> _Dataset records_
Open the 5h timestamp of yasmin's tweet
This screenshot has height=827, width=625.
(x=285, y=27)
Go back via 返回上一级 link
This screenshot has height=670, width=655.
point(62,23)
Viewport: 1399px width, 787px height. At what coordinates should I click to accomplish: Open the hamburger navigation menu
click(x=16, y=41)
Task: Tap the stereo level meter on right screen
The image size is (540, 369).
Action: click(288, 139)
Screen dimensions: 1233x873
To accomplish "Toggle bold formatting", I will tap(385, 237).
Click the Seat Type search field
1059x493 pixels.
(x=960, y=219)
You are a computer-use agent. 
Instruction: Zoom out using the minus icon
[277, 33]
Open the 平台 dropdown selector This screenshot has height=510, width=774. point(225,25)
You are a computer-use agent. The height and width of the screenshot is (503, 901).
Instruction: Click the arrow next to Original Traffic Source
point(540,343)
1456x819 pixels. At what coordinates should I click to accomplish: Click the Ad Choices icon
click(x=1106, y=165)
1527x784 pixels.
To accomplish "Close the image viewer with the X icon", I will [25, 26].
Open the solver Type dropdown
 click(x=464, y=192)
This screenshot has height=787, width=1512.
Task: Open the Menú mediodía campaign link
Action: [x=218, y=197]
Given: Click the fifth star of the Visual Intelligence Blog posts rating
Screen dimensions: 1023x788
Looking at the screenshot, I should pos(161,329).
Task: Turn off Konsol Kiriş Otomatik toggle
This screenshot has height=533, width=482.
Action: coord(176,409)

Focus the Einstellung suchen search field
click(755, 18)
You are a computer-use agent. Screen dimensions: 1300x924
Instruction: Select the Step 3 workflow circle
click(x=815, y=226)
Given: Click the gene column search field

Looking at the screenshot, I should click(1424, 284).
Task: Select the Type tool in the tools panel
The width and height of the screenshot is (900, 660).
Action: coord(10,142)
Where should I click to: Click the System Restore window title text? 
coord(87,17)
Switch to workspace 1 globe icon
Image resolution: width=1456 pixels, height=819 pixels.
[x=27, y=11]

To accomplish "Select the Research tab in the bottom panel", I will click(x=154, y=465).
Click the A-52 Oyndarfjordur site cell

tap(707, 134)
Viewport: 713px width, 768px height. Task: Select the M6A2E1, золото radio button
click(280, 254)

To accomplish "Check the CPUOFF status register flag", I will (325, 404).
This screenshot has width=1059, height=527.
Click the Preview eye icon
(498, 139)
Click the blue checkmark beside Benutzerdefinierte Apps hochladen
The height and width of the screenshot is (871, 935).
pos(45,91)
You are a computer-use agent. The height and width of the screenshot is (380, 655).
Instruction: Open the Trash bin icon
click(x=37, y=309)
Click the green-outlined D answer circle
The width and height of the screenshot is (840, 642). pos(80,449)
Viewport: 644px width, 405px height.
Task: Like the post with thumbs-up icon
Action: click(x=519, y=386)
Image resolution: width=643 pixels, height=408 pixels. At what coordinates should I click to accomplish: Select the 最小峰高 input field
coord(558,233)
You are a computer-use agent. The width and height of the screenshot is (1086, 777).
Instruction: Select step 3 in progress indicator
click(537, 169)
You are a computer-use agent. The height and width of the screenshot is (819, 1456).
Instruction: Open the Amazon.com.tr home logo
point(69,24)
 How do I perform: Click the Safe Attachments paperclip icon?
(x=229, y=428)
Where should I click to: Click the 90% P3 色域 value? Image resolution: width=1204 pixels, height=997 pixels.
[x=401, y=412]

> _Task objective_
Only the count belongs in your answer, so please work out how many lines of the data contain "agent".

> _Answer to the problem_
6